→ **Listed records**:
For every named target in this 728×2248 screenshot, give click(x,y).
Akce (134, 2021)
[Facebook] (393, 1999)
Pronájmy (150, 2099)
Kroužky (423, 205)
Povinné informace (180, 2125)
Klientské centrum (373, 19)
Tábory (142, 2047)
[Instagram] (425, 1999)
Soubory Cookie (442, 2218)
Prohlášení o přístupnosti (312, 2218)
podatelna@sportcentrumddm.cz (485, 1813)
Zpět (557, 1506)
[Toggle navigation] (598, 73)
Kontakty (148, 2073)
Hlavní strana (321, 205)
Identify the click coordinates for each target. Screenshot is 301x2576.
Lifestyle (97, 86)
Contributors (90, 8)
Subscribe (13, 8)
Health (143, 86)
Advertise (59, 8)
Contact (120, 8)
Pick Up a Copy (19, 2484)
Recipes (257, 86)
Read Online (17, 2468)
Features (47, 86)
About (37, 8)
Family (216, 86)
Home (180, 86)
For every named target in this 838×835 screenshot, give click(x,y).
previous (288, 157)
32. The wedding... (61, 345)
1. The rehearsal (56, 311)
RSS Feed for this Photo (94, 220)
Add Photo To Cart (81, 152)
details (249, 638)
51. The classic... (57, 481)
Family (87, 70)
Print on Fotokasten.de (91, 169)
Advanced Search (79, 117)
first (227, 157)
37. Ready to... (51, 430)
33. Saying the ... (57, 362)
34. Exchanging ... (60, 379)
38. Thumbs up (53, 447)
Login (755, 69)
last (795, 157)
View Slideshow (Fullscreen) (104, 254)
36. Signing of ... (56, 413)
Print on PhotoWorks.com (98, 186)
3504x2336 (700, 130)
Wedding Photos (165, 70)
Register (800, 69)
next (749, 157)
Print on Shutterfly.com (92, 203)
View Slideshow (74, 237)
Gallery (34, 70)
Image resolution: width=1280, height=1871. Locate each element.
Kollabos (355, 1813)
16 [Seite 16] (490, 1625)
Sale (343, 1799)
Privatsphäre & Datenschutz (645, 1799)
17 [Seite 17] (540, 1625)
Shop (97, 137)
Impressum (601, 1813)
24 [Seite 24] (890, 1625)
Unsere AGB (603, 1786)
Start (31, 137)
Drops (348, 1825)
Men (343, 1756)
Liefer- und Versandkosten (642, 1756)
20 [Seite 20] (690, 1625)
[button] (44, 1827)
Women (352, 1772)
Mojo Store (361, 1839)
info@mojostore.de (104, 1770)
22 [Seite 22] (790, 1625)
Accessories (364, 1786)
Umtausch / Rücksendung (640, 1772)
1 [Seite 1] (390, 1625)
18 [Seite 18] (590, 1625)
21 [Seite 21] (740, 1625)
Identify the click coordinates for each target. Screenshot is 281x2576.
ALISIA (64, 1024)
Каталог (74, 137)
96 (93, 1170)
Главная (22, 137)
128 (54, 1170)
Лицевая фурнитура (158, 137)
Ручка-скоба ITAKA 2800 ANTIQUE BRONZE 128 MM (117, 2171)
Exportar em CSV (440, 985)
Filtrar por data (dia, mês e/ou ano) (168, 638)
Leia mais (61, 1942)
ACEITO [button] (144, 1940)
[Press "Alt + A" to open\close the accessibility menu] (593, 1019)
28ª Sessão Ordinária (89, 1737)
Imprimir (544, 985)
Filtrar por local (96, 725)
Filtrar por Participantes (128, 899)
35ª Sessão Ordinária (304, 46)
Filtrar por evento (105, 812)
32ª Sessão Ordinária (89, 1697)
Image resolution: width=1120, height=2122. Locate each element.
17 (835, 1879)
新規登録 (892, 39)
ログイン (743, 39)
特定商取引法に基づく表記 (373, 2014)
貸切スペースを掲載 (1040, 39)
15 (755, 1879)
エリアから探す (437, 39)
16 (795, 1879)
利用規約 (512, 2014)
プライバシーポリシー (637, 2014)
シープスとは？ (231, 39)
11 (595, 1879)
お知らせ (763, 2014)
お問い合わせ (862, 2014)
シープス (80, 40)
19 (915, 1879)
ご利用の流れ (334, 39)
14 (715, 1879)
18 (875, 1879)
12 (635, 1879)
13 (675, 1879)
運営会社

→ **What is required**: Pull out each line from the rows above that contains the word "Print", and copy those lines.

→ **Correct output**:
Print on Fotokasten.de (91, 169)
Print on PhotoWorks.com (98, 186)
Print on Shutterfly.com (92, 203)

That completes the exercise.